À Austerlitz (2 décembre 1805), les régiments de ligne du corps de Soult montent sur le plateau de Pratzen et fixent le centre allié. À Iéna (14 octobre 1806), la même logique de progression méthodique brise les dispositifs prussiens. Ce ne sont pas des charges isolées : c'est une infanterie de manœuvre, appuyée par l'artillerie.
Faits d'armes
Outre Austerlitz et Iéna, l'infanterie de ligne porte le poids des journées d'Eylau (8 février 1807), de Wagram (5-6 juillet 1809) et de la Moskova (7 septembre 1812). Les pertes y sont souvent cruelles : le « succès » tactique se paie en compagnies décimées.
En Espagne et au Portugal, les régiments de ligne découvrent une guerre d'usure — embuscades, sièges, marches dans un pays hostile — bien différente des batailles d'Allemagne.
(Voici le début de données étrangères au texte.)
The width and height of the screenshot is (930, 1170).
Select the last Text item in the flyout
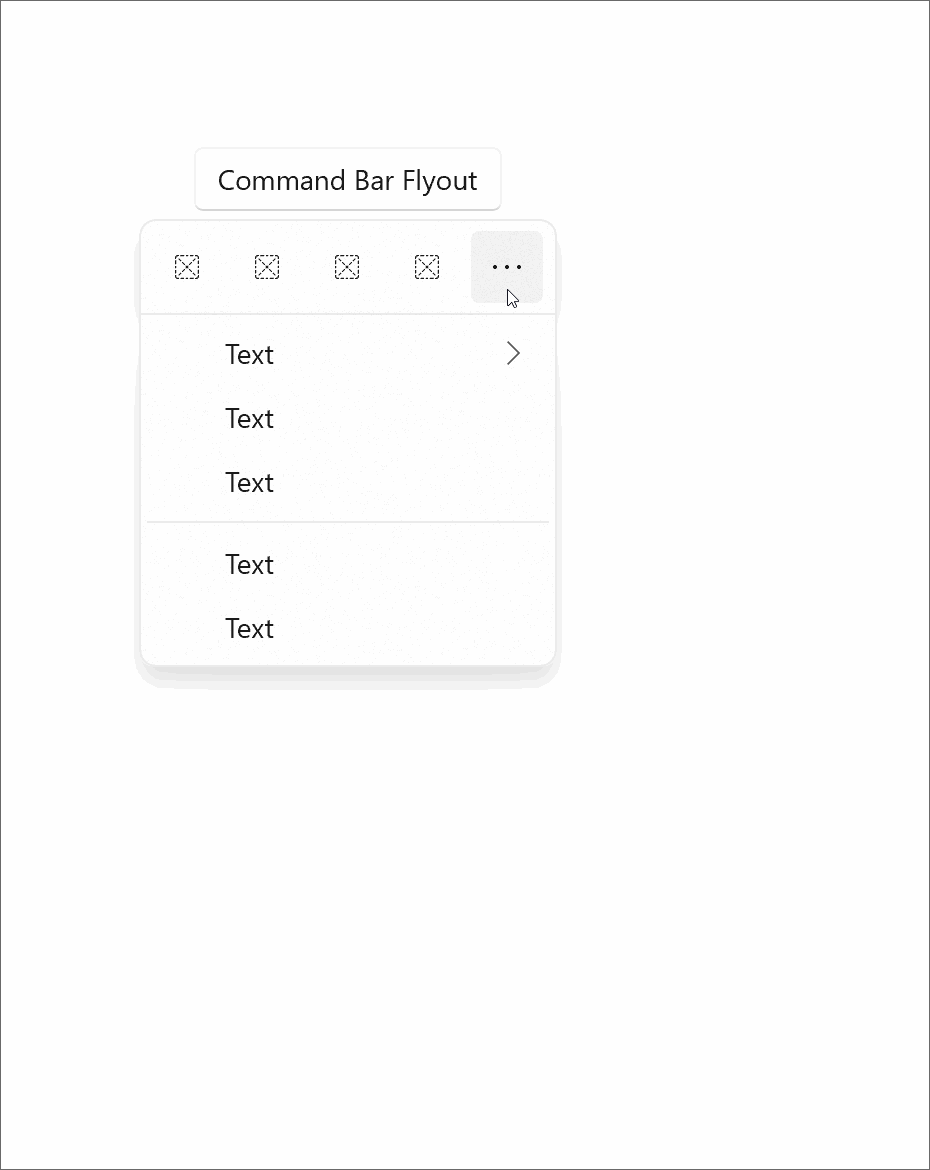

À Waterloo (18 juin 1815), les colonnes françaises se heurtent à une défense anglo-alliée solidement établie ; l'infanterie de ligne y combat jusqu'à la rupture finale de l'armée.
Les aigles de régiment, remises après 1804, cristallisent l'honneur du corps : les capturer devient un trophée pour l'ennemi, les défendre une obligation morale pour les bataillons.
Héritage
L'infanterie de ligne a fixé, pour le XIXe siècle européen, l'image du fantassin en shako bleu avançant sous le feu. Les règlements, les manuels de manœuvre et les mémoires de grognards en ont transmis la mémoire.
Pour Empire Napoléon, elle demeure le peuple en armes de l'épopée : moins spectaculaire que la Garde ou les cuirassiers, mais indispensable à chaque victoire et à chaque défaite de l'Empire.